* _Task statement_
Count how many of the lines below contain the string "height", with case counting, and give only that number.

* _Available records_
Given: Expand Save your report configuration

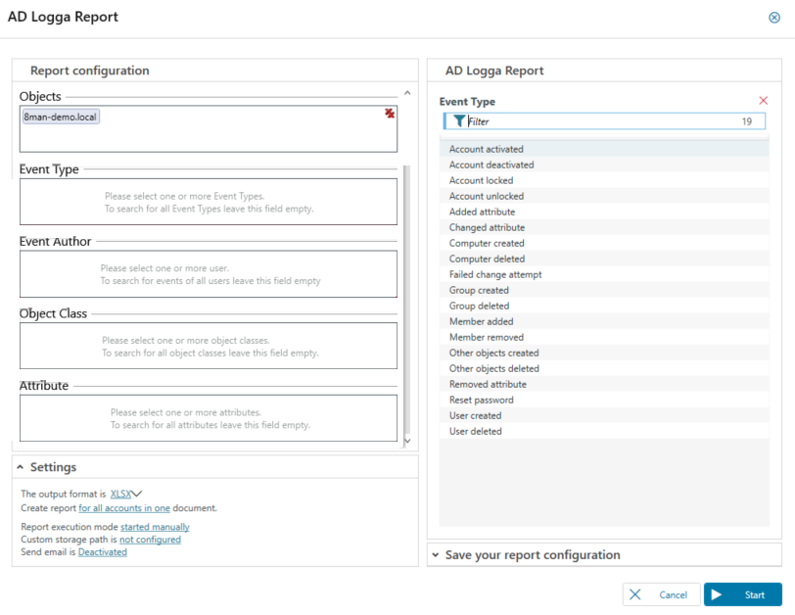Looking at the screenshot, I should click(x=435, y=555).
---
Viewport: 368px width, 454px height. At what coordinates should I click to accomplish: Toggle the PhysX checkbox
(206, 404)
* * *
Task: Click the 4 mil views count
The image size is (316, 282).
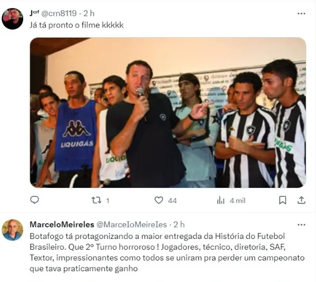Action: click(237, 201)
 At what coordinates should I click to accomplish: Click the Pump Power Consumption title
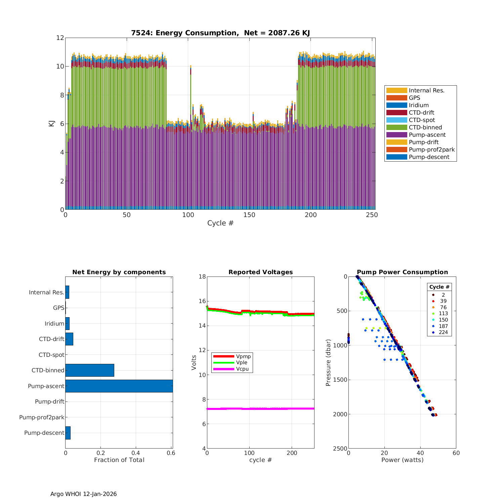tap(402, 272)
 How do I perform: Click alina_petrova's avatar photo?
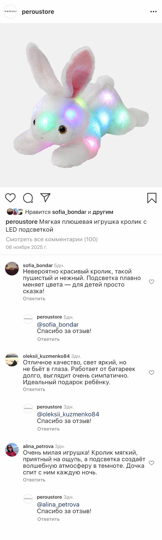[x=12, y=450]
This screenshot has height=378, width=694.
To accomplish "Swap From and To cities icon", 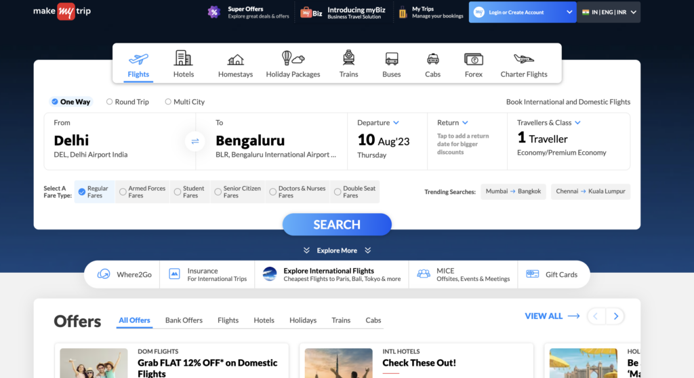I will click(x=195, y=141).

* _Written answer_
2